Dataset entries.
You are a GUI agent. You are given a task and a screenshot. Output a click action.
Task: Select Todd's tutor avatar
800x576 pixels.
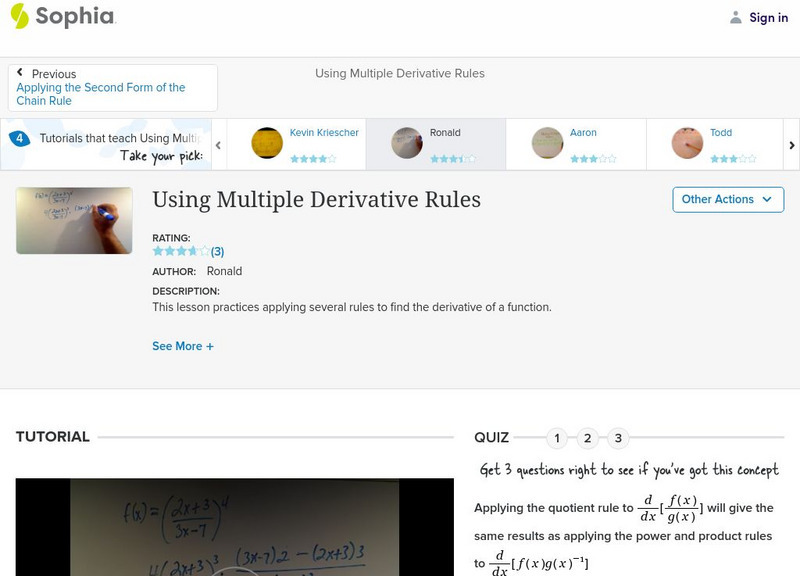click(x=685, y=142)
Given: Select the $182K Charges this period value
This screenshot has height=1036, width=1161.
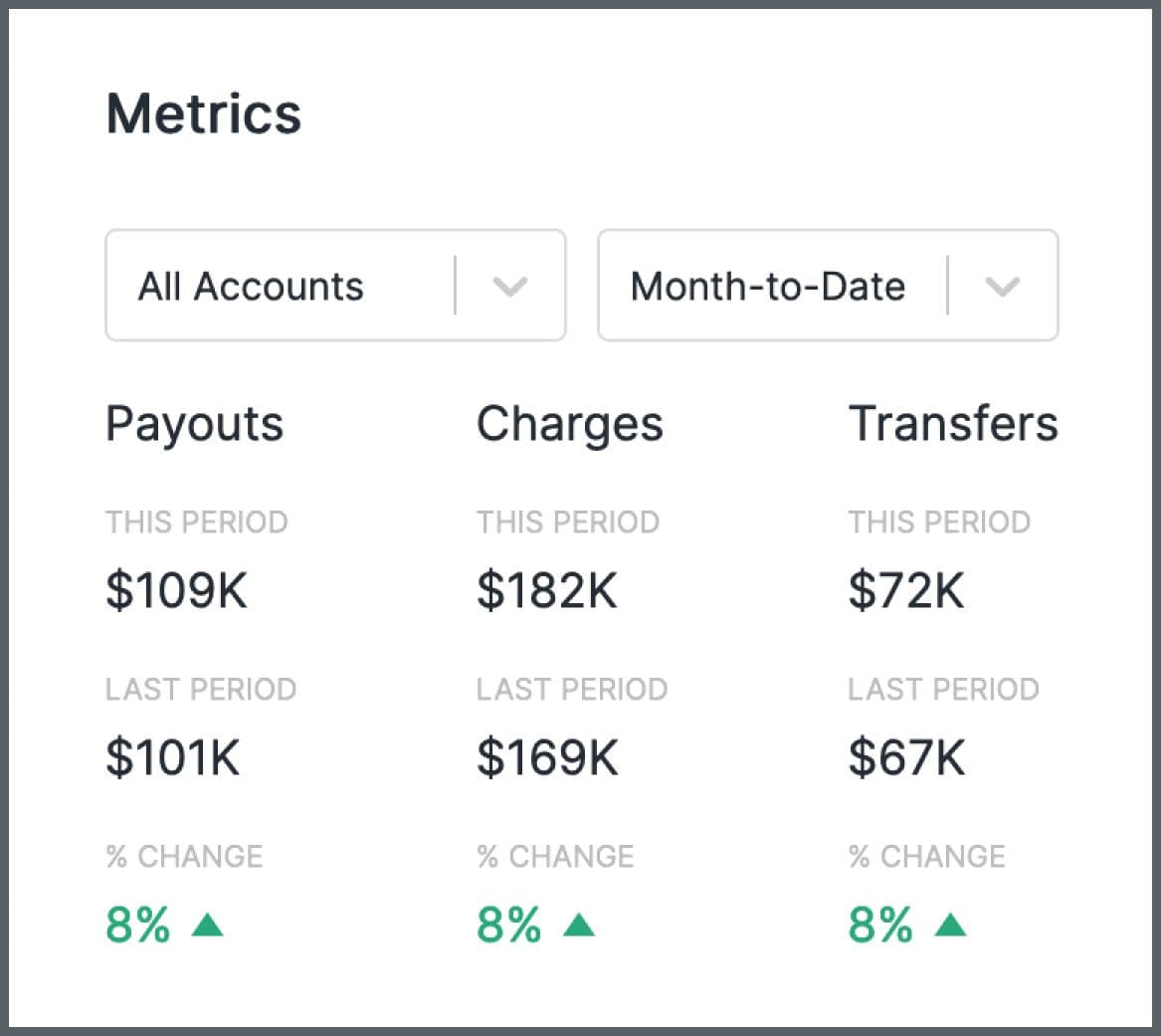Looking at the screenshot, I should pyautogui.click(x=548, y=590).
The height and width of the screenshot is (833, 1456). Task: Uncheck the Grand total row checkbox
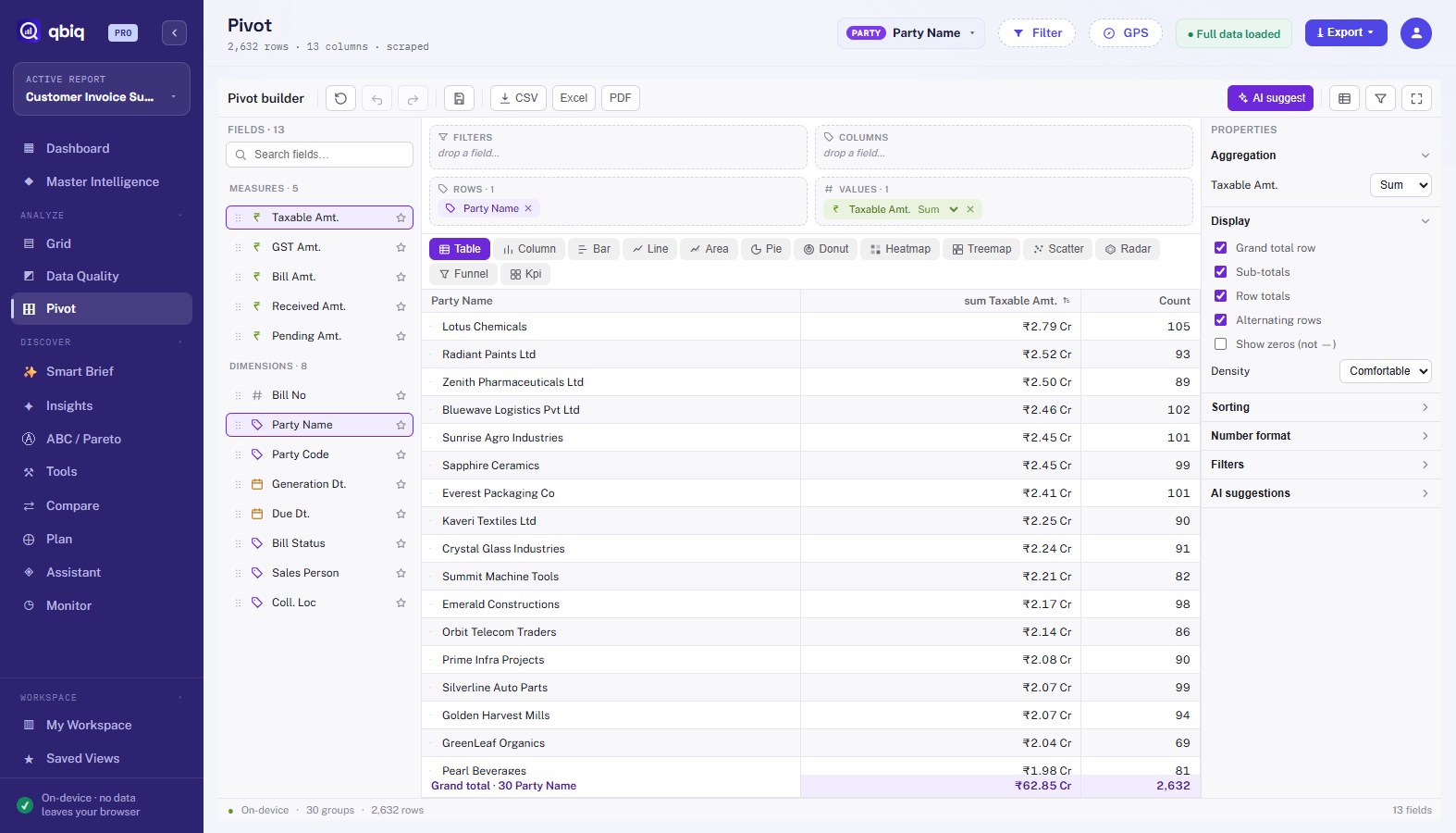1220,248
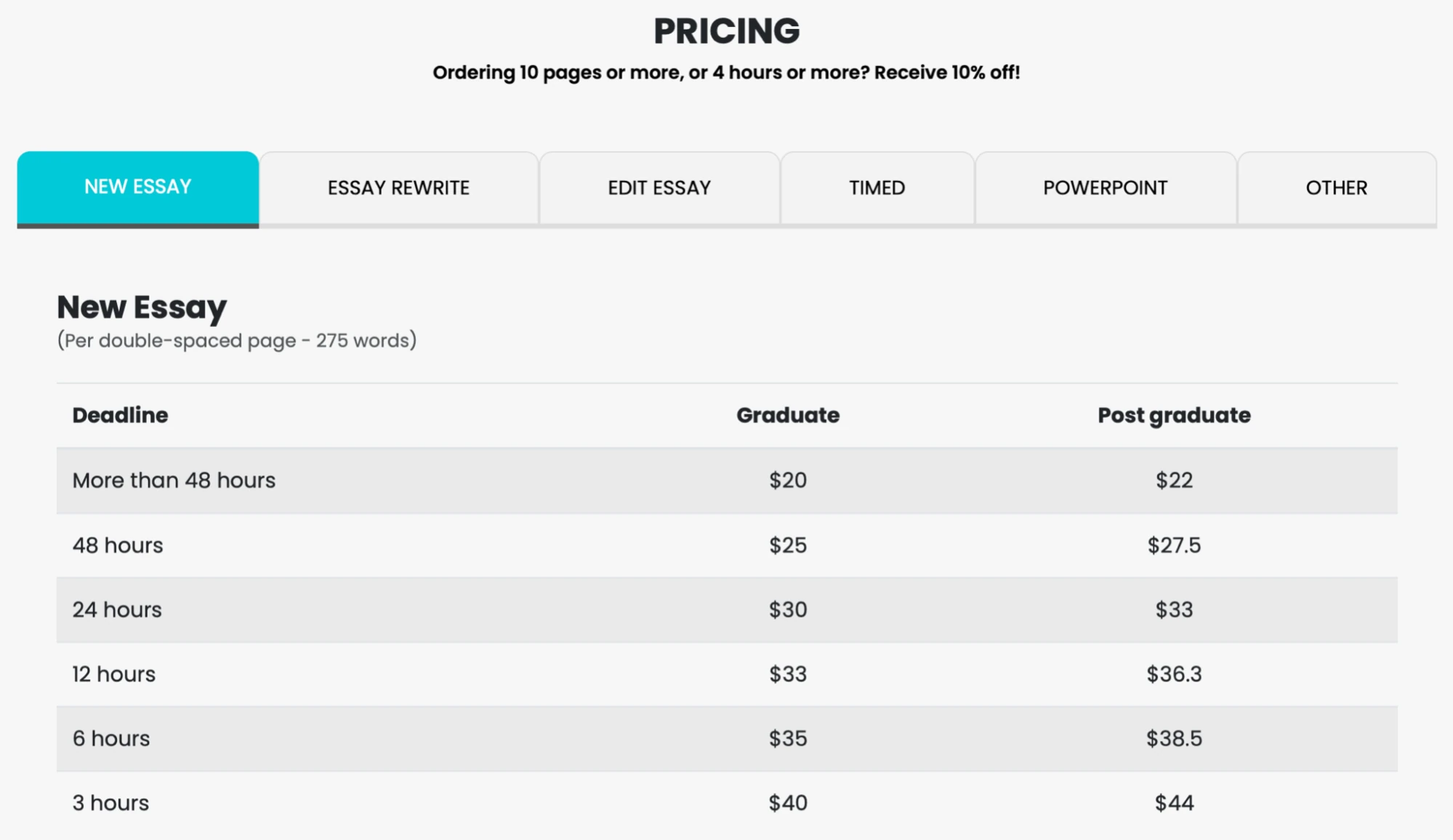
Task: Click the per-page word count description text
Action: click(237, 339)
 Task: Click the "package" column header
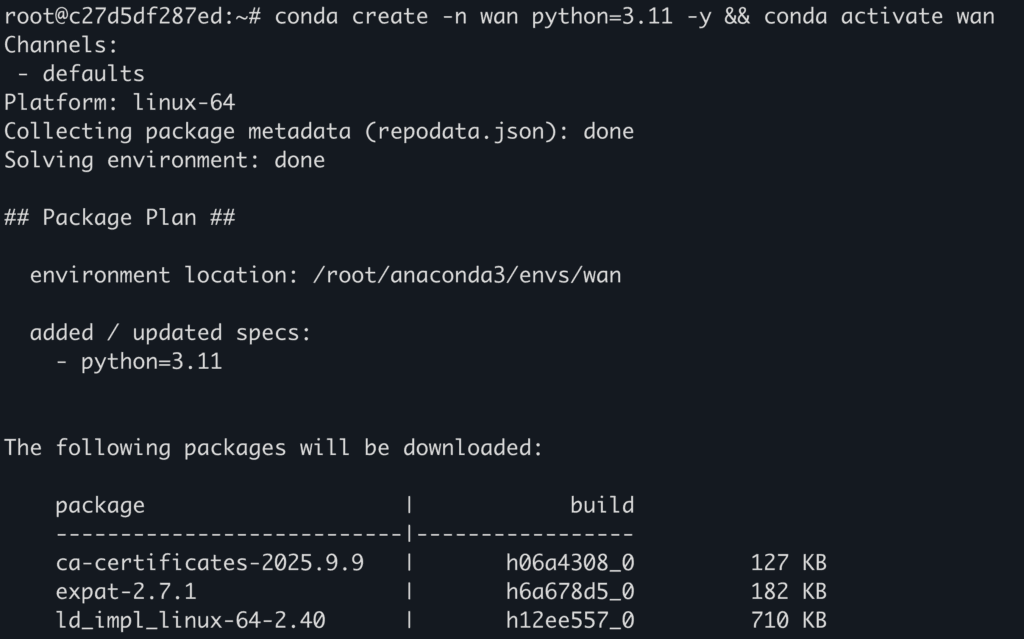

Exercise prompt. The entries above are to be retyped exactly, with each picture left out.

The completed task.
You are a GUI agent. You are given a task and a screenshot. Output a click action.
Task: Select Todd's tutor avatar
800x576 pixels.
click(x=685, y=142)
Given: Select the $182K Charges this period value
This screenshot has height=1036, width=1161.
Looking at the screenshot, I should pyautogui.click(x=548, y=590).
The height and width of the screenshot is (833, 1456). Task: Uncheck the Grand total row checkbox
1220,248
Task: Click the per-page word count description text
Action: click(237, 339)
 Task: Click the "package" column header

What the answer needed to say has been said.